Born into a multicultural family of Samoan and Pākehā decent, Mr Tualamali’i said although he was born in New Zealand, he didn’t have a lot of opportunities to understand his identity while he was growing up.
Recognising the strong racial diversity within Ashburton College’s student population, he encouraged students to embrace their own identity, to respect and advocate for others, and not be afraid to challenge the status quo.
“Volunteering can happen at so many different levels,” Mr Tualamali’i said.
“Service happens at every level, and that’s what I mean when I talk about a level of service in terms of being a good person and looking after our community, but what we can do on a national level as well, around New Zealand, taking account of our history and making Aotearoa a better place.”
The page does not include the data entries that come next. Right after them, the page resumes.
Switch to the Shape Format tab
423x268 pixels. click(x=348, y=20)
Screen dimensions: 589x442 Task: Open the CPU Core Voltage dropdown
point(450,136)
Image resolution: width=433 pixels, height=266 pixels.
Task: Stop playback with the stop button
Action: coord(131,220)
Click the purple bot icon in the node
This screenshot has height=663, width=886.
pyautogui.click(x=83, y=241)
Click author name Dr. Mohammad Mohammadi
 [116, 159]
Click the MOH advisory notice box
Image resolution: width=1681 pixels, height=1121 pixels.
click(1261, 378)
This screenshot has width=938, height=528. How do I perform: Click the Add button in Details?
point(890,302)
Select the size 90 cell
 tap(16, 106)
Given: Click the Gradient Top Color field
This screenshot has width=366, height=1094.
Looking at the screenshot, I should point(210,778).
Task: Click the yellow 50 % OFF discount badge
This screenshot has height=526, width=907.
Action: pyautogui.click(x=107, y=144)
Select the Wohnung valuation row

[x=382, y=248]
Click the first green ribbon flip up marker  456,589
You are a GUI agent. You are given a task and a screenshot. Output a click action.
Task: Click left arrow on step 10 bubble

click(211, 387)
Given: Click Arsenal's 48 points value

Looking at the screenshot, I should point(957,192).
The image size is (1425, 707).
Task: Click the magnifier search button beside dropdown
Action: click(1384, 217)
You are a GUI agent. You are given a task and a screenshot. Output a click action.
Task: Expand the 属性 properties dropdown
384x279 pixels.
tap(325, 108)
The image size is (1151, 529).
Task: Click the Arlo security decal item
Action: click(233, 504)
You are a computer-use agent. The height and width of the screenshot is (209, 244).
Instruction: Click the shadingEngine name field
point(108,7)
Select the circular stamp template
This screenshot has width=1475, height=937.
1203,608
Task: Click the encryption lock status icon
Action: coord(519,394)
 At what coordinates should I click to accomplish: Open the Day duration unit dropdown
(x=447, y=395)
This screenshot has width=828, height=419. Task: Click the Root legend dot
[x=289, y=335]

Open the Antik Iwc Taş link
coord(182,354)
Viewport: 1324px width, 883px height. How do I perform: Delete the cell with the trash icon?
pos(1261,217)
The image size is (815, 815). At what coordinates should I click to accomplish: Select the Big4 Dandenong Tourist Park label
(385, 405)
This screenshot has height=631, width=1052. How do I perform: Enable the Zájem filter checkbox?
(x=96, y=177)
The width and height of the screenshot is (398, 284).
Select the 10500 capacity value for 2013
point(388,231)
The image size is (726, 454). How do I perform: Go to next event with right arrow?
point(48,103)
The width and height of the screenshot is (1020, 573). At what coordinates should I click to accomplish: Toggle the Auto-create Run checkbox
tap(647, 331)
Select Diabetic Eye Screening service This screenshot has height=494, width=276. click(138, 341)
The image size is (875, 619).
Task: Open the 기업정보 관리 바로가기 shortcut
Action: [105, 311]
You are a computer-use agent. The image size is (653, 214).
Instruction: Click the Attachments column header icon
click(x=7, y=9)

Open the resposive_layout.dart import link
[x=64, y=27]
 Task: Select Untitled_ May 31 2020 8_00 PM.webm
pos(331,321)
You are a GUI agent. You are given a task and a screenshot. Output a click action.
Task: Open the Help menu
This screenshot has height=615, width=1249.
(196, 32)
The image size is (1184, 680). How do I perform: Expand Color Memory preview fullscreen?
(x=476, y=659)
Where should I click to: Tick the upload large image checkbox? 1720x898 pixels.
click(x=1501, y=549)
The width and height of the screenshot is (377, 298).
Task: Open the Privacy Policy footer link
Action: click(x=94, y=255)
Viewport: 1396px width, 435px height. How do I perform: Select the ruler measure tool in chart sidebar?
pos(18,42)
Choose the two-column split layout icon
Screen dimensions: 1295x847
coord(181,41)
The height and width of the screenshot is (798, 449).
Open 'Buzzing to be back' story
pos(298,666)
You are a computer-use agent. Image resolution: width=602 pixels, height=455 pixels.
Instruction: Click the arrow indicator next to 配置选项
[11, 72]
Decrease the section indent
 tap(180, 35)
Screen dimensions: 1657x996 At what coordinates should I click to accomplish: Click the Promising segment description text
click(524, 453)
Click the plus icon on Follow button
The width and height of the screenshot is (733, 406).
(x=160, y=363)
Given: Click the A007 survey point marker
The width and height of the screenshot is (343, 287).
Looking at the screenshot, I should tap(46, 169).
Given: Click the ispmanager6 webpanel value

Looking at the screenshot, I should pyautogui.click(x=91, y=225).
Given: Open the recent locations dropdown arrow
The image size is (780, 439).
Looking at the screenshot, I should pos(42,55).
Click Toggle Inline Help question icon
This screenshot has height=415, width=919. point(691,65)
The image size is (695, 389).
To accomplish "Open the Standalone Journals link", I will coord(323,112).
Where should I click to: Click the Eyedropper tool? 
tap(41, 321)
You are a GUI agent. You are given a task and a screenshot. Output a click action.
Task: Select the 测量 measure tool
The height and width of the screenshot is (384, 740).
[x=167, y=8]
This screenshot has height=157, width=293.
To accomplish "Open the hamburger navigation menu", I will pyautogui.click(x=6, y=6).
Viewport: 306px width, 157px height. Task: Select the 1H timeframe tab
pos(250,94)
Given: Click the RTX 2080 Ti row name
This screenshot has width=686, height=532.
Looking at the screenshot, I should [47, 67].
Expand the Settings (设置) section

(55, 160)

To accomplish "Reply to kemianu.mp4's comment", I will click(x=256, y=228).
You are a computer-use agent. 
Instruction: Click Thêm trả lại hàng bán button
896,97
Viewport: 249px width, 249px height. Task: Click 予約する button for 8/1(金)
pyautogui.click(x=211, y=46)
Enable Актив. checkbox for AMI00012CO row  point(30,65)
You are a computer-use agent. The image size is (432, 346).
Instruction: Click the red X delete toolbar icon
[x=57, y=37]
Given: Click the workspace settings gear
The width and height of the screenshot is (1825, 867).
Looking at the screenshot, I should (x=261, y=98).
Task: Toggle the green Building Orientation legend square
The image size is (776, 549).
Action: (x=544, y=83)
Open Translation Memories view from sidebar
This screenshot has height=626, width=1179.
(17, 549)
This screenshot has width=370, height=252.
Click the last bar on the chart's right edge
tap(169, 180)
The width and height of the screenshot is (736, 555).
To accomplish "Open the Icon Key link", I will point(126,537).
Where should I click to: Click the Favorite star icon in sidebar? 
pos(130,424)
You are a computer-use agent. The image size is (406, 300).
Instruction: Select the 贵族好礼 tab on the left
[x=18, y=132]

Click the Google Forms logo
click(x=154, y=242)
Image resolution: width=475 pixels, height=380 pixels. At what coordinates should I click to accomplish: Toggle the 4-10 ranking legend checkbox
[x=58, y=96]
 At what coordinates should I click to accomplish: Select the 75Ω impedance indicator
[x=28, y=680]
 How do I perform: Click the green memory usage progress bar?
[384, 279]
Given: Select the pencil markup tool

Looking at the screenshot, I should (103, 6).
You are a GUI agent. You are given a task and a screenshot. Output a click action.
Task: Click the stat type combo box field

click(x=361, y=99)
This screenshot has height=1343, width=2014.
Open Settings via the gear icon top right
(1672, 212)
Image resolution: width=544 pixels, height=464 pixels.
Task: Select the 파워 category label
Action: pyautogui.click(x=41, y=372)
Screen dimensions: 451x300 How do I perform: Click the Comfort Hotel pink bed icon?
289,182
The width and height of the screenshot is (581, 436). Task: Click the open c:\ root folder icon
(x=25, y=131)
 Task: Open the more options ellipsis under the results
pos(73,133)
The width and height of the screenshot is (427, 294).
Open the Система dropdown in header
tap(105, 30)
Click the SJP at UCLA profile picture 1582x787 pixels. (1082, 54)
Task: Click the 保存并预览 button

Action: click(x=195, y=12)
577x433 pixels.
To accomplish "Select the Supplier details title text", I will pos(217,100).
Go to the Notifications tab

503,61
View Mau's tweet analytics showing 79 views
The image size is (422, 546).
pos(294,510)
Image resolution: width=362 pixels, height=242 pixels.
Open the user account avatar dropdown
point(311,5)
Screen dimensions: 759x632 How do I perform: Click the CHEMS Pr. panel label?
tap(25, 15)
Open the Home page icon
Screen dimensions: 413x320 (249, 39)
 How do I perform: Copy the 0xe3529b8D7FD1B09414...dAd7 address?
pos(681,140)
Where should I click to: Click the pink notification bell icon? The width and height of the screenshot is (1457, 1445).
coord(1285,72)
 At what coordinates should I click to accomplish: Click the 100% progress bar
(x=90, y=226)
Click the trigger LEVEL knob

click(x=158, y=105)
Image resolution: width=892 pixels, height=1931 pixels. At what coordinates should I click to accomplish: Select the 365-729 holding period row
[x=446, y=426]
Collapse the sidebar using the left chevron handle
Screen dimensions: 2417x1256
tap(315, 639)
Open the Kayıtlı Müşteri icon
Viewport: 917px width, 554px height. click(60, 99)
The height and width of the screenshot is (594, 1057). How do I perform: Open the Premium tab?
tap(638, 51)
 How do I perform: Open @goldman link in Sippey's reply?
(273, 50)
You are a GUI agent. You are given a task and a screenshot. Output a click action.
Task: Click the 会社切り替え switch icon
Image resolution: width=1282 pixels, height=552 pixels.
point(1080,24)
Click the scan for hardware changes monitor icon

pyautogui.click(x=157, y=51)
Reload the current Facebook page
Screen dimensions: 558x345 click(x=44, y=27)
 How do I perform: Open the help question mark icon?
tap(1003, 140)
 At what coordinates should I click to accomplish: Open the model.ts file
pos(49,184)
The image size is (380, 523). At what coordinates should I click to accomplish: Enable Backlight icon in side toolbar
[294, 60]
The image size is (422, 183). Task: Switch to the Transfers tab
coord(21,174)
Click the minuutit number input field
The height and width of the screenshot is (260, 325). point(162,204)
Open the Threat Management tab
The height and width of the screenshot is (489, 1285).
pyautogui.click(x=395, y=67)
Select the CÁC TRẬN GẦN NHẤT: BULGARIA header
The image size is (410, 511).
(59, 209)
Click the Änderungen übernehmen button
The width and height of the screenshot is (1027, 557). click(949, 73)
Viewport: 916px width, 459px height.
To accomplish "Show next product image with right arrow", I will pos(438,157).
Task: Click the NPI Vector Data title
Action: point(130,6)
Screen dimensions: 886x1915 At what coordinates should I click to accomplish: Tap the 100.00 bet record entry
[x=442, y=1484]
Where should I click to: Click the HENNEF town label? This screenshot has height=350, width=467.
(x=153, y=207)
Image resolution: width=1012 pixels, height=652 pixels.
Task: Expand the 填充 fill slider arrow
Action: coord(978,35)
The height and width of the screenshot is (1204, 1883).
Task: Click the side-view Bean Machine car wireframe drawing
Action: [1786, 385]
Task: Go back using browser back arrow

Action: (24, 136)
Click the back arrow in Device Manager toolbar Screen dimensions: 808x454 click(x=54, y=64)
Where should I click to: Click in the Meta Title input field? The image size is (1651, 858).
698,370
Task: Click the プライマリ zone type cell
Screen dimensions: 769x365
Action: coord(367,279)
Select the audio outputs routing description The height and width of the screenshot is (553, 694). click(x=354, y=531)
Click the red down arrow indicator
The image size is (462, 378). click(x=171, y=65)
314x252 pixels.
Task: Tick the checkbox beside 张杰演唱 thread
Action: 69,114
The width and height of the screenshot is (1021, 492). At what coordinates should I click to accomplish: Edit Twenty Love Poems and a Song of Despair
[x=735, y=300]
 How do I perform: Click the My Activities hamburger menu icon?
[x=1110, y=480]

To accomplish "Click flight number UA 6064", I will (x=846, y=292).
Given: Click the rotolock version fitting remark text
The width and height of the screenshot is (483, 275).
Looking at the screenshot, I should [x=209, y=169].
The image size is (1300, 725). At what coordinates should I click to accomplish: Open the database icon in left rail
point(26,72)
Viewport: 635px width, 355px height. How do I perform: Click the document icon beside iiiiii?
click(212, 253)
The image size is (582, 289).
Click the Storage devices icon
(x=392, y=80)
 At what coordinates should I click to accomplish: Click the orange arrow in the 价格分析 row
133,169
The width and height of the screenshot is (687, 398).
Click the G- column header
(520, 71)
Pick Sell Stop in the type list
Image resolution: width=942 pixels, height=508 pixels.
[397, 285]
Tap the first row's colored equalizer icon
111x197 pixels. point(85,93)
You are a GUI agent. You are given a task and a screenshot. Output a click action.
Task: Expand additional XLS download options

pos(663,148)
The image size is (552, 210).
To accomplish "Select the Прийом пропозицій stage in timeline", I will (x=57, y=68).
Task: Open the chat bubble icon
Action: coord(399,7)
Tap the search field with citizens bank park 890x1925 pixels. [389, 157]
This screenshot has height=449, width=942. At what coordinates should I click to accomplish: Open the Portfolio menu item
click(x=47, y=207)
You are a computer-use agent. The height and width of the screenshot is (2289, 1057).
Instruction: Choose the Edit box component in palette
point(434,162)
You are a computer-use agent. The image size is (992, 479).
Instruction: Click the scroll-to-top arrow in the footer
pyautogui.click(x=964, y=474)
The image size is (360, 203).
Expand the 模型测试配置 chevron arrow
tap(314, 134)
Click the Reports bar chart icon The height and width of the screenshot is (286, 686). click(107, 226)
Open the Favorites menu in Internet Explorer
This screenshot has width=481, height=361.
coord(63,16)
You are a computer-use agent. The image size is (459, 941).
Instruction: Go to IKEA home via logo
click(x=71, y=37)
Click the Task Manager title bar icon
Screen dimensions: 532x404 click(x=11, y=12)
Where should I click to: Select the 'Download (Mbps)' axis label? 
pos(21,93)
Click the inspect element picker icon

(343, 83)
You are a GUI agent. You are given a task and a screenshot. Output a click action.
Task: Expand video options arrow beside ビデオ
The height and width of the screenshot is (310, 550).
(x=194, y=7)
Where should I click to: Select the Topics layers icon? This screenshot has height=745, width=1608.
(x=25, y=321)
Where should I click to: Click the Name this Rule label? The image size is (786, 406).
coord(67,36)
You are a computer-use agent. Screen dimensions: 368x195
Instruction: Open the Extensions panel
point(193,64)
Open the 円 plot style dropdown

“We control the narrative of New Zealand,” he said, stating how students could dedicate their time to projects of significance to them as individuals, such as supporting the rainbow community, getting involved with mental health initiatives, and helping to organise cultural events.
He asked the students “what is something you’re passionate about? What are your dreams?”
Students raised their hands to talk about wanting to leave behind great legacies, and seeking ways to pave the way for future generations to be more culturally diverse and accepting.
Several students stated how they or their parents were immigrants and had faced isolation or adversity while adapting to New Zealand living.
They recognised a need for more culturally diverse events within Ashburton, enabling people of different cultures to connect with their heritage and feel celebrated and accepted among the community.
“We can all make it easier for them by being more welcoming,” Mr Tualamali’i said.
“If you can take one thing away, take this. Aroha ki te tangata: love for all people.”
The highlight of cultural diversity comes in light of Matariki, which will be celebrated nationally for the first time tomorrow, and is New Zealand’s first indigenous holiday.
Matariki marks the start of the Maori new year, and traditionally heralds a time of reflection, gratitude, and peace.
Several students from Ashburton College were involved in the organisation of Matariki celebrations at the Hakatere Marae last weekend, an effort praised by Ashburton Youth Council volunteer Dellwyn Moylan, and teachers.